"To us all towns are one, all men our kin. |
Home | Trans State Nation | Tamil Eelam | Beyond Tamil Nation | Comments |
Home > Tamil Digital Renaissance > Tamilnet'99 > Dr.K.Kalyanasundaram
K.Kalyanasundaram and Muthu Nedumaran
Singapore Internet Working Group for Tools and Standards for Tamil Computing
Introduction | TSCII Initiative | Existing Tamil Standards | Biggest challenge today | Design Goals of TSCII initiative | Details of TSCII encoding | TSCII encoding and desktop publishing | Two factors guide the selection of glyphs | TSCII encoding and information exchange | TSCII encoding and data base applications | Concluding Remarks | A dedicated Web site for TSCII.
Dravidian Languages such as Tamil use non-Roman characters. Historically, transliterated form of writing Tamil text using Roman characters was the common practice, particularly amongst western scholars. Dedicated softwares (text editors and word-processors) capable of rendering tamil scripts using built-in Tamil fonts made their debut in eighties and soon became popular particularly in Malaysia and Singapore region. These commercial softwares were rather expensive and so their usage was restricted largely to publishing houses.
Free, self-standing font faces became available in the Internet in the early nineties and this resulted in a major explosion in the number of people who can handle materials directly in their personal computers. Though exact numbers are not yet available, it is likely that today at least a quarter of a million can handle tamil materials in tamil script on computers. This number is likely to double as another year passes by.
Last decade also saw phenomenal growth and establishment of Internet as one of the major modes of information interchange. Enormous amount of materials are being produced using computers using different operating systems and with different softwares. Information is also being exchanged through different exchange protocols (SMTP, NNTP, POP, HTTP, ...). Facile flow of information through different computers and protocols require in a mandatory way some standardized font encoding scheme.
A font encoding scheme is an explicitly written convention for handling of language script(s) by the computer systems. An encoding scheme can be glyph-based where one uses a series of graphic characters (glyphs) stored at specific locations of a font to generate the script. All font (font faces) then use this same standardized format.
An encoding scheme can also be character-based where one simply defines the basic elements required to define the entire alphabet and leave the details of rendering of the script to softwares. Unfortunately there has not been any single encoding scheme universally accepted for Tamil and used by everyone. This has resulted in mushrooming of hundreds of Tamil font faces (7- and 8-bit monolingaul and bilingual) in the Internet and near impossible situation of exchange of information between individuals. This paper proposes a glyph-based encoding TSCII as a possible candidate for fonts used in Tamil computing.

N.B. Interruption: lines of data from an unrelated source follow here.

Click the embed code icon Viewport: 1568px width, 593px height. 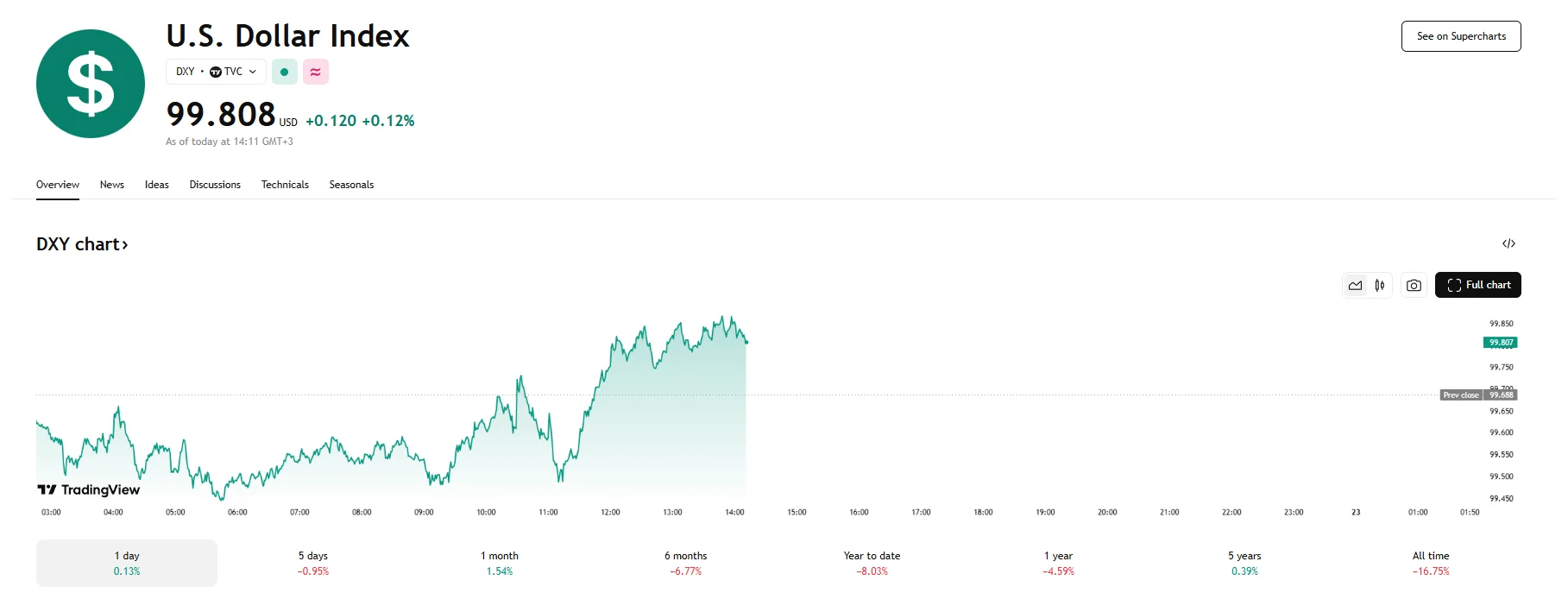tap(1508, 243)
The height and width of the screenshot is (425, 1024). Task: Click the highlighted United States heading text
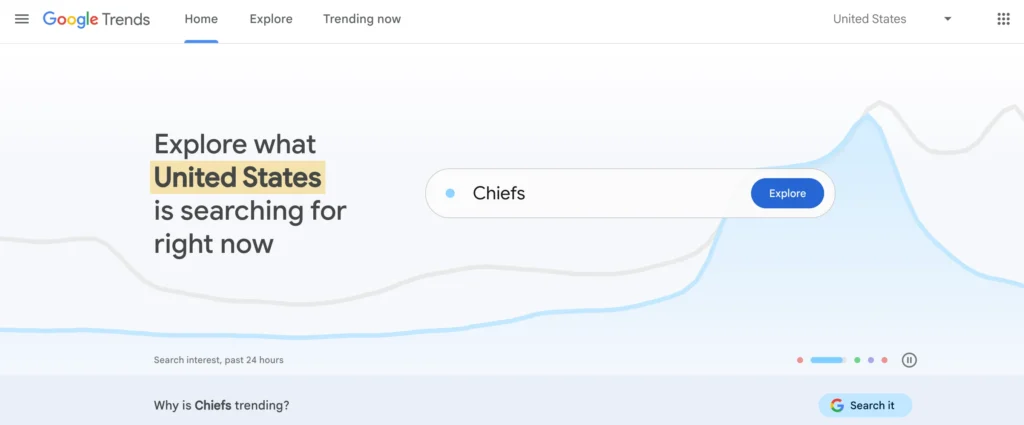pyautogui.click(x=238, y=178)
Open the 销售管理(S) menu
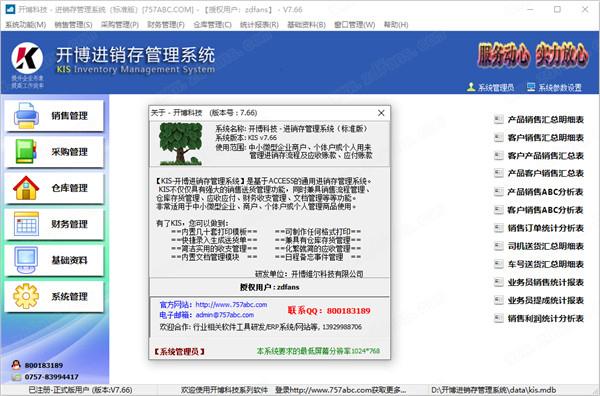The height and width of the screenshot is (396, 600). 73,24
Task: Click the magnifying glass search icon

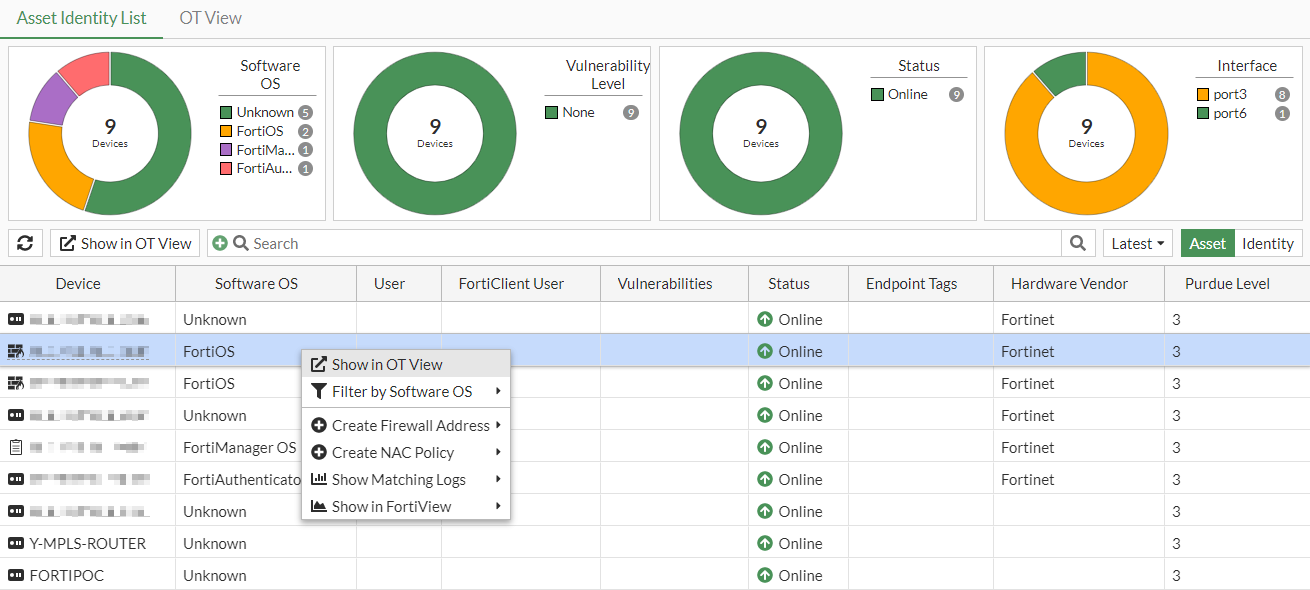Action: [x=1077, y=243]
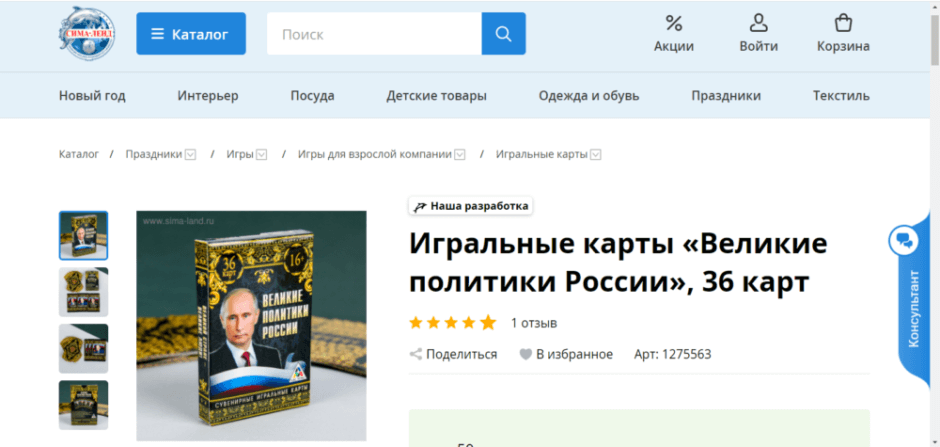Click the five-star rating
The width and height of the screenshot is (940, 447).
(453, 323)

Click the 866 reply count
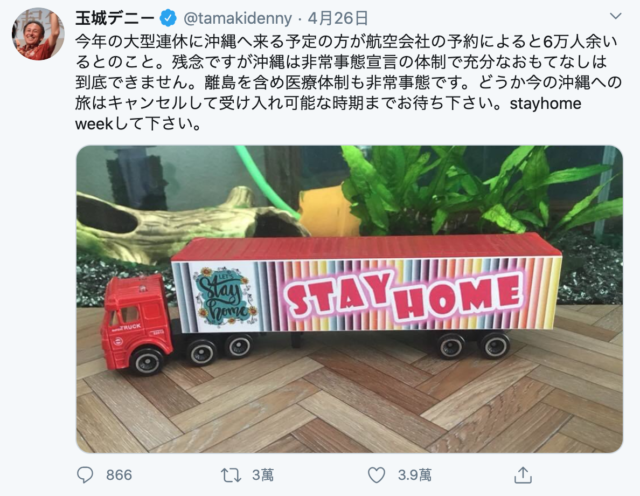[x=119, y=475]
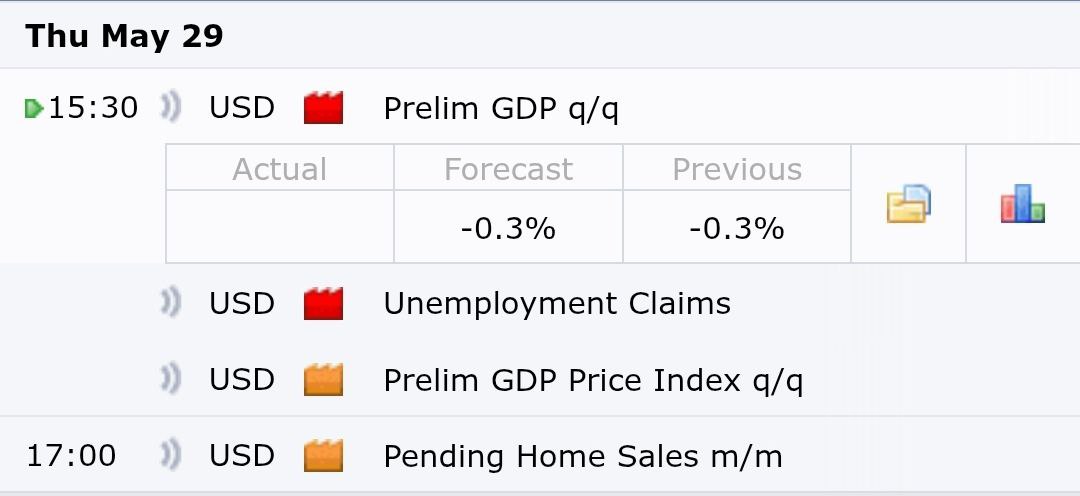Click red high-impact icon beside Prelim GDP q/q
The width and height of the screenshot is (1080, 496).
click(x=323, y=108)
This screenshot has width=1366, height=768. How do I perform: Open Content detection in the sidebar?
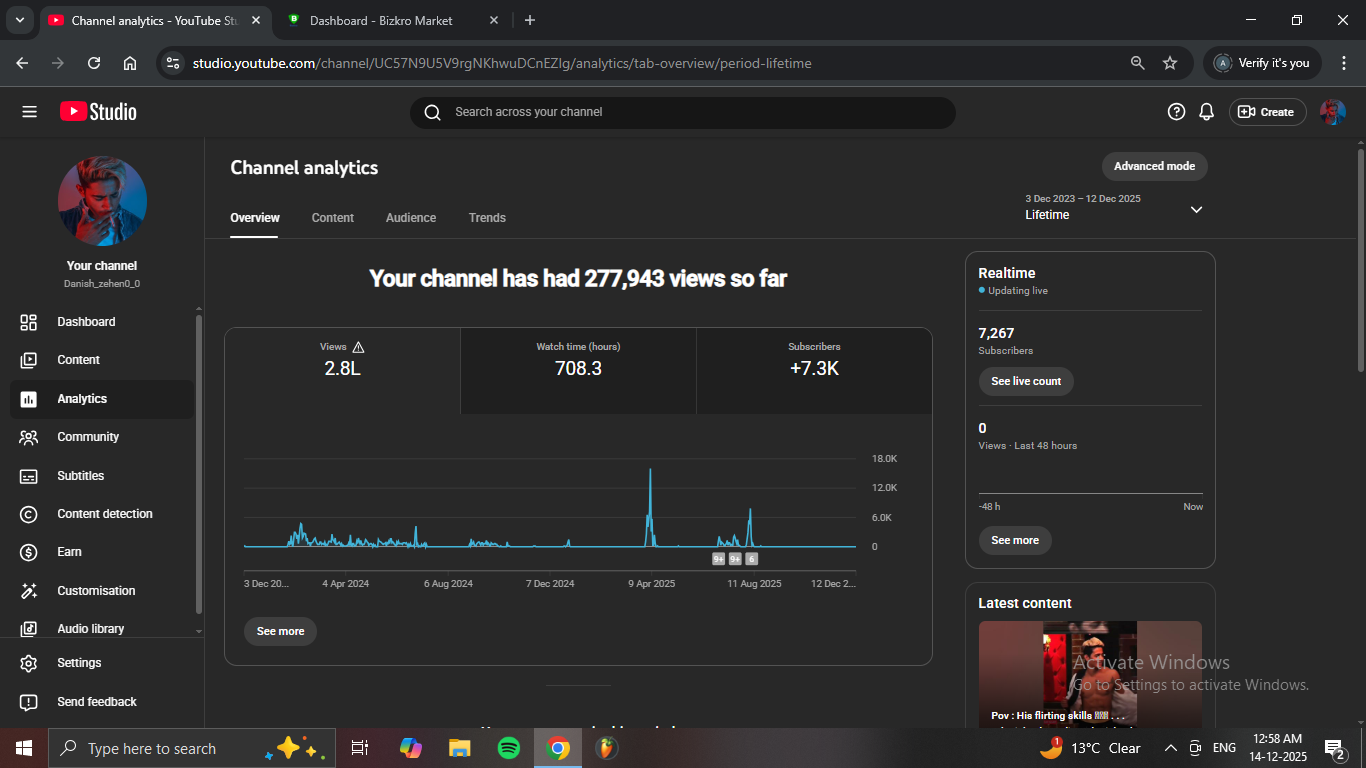pos(104,514)
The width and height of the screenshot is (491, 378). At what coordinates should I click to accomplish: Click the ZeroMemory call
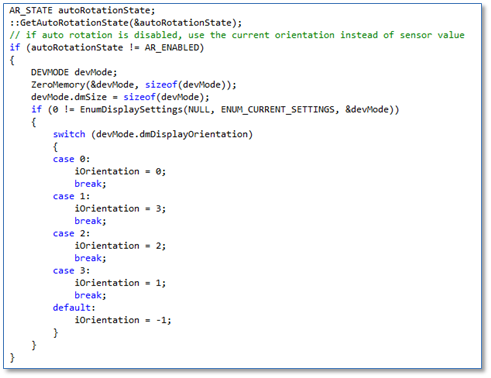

Two major developments were responsible for the present initiative. Almost three years ago, world-wide discussions started through two Email discussion lists "[email protected]" and "[email protected]". The participants with different background (software developers, typographers, linguists , academic scholars, users) are all interested to see an encoding standard defined soon. Earlier conference in this series TamilNet'97 held in Singapore (organized by the National University of Singapore) recognized the urgent need to define a standard and welcomed initiatives in this regard. The two mailing lists were soon merged into one. The present proposal TSCII is the outcome of discussions of an Internet Working Group for Development of Tools and Standards for Computing.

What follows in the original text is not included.